[Task material]:

========================================

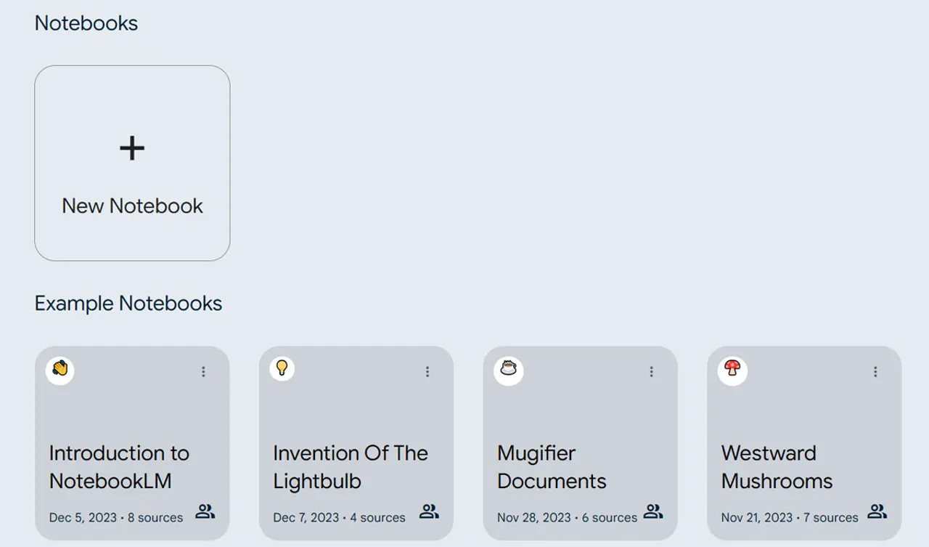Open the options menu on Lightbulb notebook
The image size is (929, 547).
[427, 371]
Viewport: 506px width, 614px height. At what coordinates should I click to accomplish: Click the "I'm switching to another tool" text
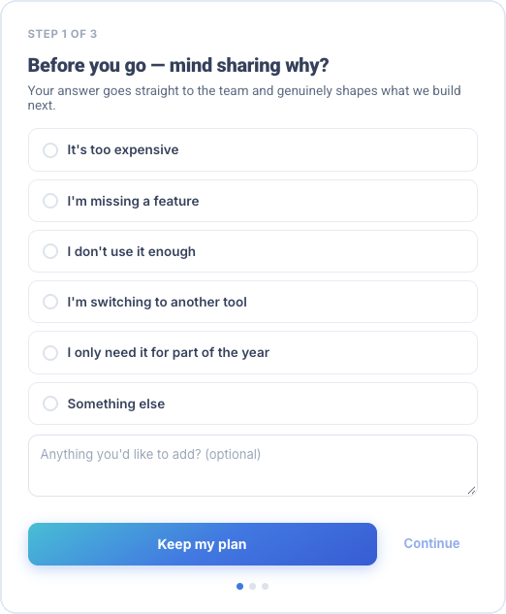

========================================

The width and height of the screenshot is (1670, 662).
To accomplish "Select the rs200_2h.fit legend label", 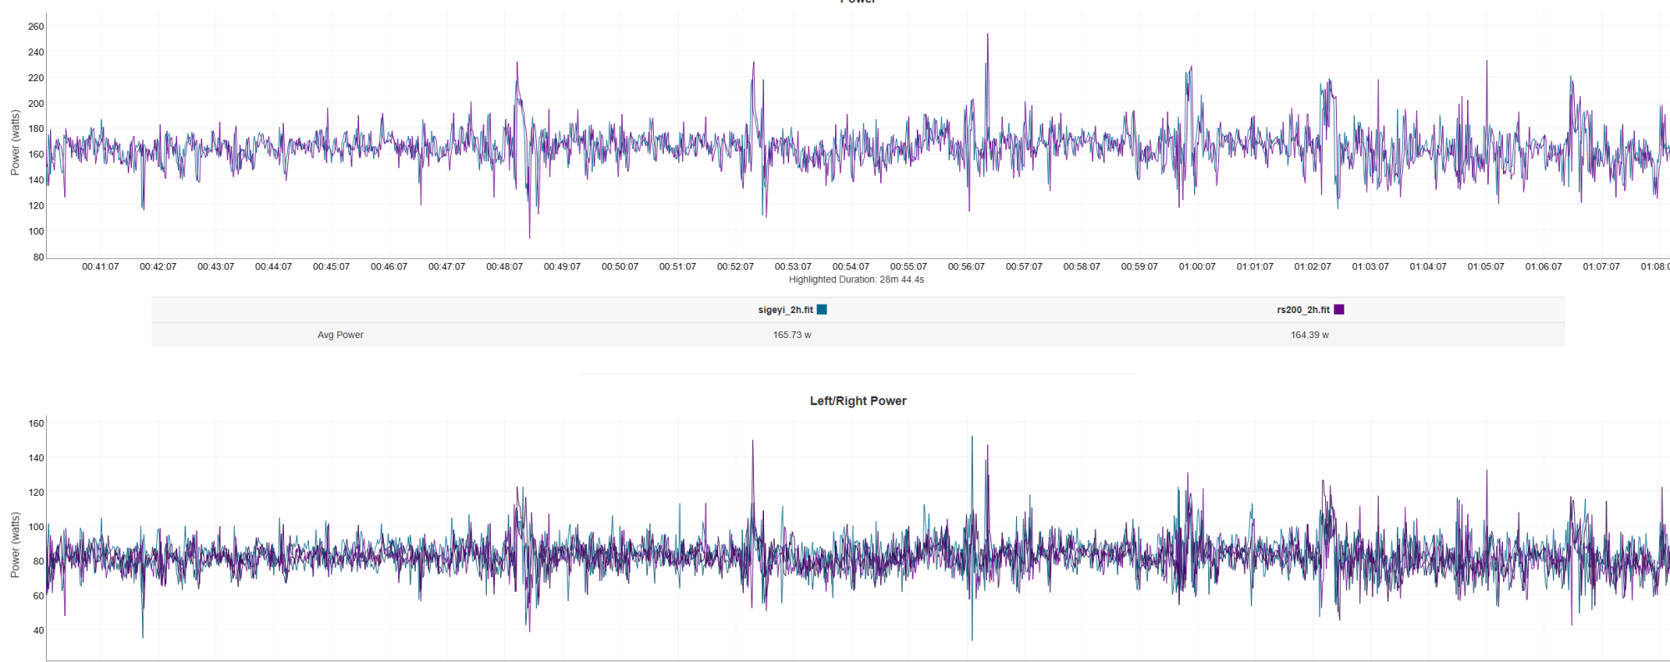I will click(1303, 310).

========================================

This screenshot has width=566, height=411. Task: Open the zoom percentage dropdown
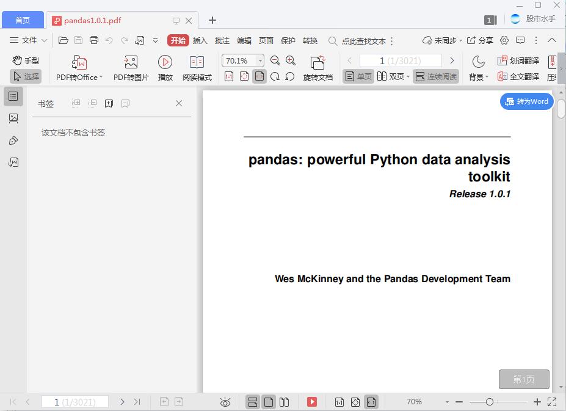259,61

========================================

Extract the item lines verbatim, starting at the line that contains "Open the options menu on Lightbulb notebook" and ending at the line that contains "Viewport: 506px width, 614px", with both of those lines included. Omit the pictures from your output.

[Finished task]:
Open the options menu on Lightbulb notebook
The image size is (929, 547).
[427, 371]
Viewport: 506px width, 614px height. At what coordinates should I click to accomplish: Click the "I'm switching to another tool" text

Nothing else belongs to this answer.